Ordóñez returned to Trubia in 1887 and resumed designing coastal artillery and howitzers of 210mm (8.27), 240mm (9.45") and 305mm (12") calibre. A US Naval Intelligence report from 1892 described the Ordóñez guns as being less powerful than most other modern guns of equal calibers, but also much cheaper (because they were of iron rather than entirely steel). The Ordóñez guns saw extremely limited combat service at Havana, Manilla, and San Juan during the Spanish–American War, and at Subic Bay during the Philippine–American War.

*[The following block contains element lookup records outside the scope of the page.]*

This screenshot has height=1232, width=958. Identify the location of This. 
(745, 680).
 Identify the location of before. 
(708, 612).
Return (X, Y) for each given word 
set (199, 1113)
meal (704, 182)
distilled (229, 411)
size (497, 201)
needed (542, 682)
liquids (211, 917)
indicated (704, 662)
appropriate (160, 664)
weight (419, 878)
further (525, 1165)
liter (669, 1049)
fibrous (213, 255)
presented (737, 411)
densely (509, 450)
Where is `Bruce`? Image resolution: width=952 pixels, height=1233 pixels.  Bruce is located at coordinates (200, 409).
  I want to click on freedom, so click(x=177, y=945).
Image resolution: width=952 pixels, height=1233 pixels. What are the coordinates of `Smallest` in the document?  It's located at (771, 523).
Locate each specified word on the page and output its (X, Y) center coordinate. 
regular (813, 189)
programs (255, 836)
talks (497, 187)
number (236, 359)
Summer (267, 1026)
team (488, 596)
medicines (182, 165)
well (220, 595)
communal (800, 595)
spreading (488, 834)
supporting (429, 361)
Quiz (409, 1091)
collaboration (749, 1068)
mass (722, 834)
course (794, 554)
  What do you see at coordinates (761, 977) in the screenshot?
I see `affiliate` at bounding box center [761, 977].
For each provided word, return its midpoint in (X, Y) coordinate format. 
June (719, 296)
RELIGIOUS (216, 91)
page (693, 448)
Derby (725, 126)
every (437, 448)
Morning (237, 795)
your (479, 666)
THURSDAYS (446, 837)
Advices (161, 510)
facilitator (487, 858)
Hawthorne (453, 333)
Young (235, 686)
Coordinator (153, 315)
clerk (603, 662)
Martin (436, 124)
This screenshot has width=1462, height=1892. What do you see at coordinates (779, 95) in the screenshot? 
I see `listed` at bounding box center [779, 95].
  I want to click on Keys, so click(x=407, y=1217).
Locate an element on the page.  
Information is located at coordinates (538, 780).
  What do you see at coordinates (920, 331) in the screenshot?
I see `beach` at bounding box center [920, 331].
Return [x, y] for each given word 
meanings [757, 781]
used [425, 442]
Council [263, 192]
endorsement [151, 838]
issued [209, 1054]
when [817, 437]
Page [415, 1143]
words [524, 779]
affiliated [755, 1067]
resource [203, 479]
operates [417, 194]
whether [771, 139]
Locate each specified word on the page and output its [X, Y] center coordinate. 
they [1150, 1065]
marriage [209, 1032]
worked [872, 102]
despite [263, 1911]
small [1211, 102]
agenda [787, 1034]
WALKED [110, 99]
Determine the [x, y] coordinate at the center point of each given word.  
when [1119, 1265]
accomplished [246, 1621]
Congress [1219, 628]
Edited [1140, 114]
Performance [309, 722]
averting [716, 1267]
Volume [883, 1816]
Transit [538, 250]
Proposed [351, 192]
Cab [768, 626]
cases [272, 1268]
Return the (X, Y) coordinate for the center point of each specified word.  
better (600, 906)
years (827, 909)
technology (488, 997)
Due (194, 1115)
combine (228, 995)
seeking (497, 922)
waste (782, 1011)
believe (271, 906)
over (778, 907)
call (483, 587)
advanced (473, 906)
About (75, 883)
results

In 1890 Ordóñez received a promotion to lieutenant colonel. He remained at Trubia until April 1895, when at his request he transferred to Cuba. In Cuba he served as commander of the artillery and conducted a number of technical commissions.

During the Spanish–American War he commanded a two-gun battery at the battle of El Caney on 1 July 1898, where he was wounded in action. This led to his promotion to brigadier general.

On his return to Spain, Ordóñez was placed in command of the artillery in several military districts, notably in Madrid. He was also appointed President of the Technical Committee of Artillery and given command of the Citadel of San Pedro in Jaca. Ordóñez maintained his interest in artillery matters and worked on designs for a new 240mm gun and howitzer.

In 1908 he was promoted to major general and was appointed Military Governor of Cartagena. Then in May 1910 he became commander of the division in Melilla. After war with the Moroccans broke out in September 1911 (the Kert campaign), he was frequently at the front on the River Kert, which is about 20 miles east of Melilla.

He was successful in battles at Izmafen and Izmarufen (or Yamarufen), two days earlier, but on 14 October at Izmafen he took two bullets to the chest as he mounted his horse to conduct an inspection on the front lines. He died as he was being transported back to the nearest station of a railway line serving the Spanish mines in the area.

General Ordóñez wrote a number of technical monographs during his years of service. He was elected to membership of the Iron and Steel Institute in 1887.

==Family==
General Ordóñez never married. He was survived by two brothers living in Oviedo.